▶ What to work on
The expected output is each line in the data below that includes the string "Toggle".

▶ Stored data
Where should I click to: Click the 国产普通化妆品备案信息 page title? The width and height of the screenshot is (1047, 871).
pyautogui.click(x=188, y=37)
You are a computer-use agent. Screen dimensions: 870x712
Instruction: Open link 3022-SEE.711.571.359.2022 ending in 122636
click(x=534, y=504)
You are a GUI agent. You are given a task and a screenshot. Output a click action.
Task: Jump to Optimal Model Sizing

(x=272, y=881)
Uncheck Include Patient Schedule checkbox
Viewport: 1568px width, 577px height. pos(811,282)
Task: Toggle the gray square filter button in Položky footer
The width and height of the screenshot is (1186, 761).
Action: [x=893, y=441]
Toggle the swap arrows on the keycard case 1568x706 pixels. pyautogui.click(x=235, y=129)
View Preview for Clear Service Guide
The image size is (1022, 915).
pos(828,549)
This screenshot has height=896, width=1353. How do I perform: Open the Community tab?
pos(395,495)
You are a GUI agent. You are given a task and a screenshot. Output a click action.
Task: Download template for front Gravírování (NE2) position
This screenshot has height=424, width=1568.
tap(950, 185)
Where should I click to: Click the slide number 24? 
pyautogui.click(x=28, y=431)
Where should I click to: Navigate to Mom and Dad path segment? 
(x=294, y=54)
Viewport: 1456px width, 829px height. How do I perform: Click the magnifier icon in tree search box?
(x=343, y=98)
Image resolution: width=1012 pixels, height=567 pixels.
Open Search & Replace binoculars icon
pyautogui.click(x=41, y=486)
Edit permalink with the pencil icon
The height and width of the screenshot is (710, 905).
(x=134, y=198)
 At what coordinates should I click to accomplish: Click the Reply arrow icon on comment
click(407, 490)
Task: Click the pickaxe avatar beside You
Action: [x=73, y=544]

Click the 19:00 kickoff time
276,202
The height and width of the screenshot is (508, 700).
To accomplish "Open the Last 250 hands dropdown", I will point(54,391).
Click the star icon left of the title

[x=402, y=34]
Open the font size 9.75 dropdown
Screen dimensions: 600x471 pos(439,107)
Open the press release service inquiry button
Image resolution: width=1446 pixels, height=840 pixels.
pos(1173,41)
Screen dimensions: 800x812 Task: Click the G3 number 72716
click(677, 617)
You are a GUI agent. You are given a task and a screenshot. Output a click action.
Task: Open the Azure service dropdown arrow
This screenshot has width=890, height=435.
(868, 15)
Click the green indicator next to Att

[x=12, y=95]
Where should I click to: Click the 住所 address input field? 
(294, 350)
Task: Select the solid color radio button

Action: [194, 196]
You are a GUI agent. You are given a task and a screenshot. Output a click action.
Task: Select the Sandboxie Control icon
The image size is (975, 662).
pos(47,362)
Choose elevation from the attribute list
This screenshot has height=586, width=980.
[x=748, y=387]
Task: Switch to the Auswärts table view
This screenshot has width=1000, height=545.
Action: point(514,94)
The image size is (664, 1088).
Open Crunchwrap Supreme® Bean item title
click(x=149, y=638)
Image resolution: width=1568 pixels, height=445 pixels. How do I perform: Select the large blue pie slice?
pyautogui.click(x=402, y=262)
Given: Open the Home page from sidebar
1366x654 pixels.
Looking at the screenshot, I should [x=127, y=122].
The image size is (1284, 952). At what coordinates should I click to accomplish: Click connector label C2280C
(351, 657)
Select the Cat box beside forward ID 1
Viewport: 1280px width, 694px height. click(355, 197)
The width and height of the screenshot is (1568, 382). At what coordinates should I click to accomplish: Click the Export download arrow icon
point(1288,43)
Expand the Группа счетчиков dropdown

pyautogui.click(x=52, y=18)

▶ Written reply
Task: Toggle the gray square filter button in Položky footer
Toggle the swap arrows on the keycard case 1568x706 pixels. pyautogui.click(x=235, y=129)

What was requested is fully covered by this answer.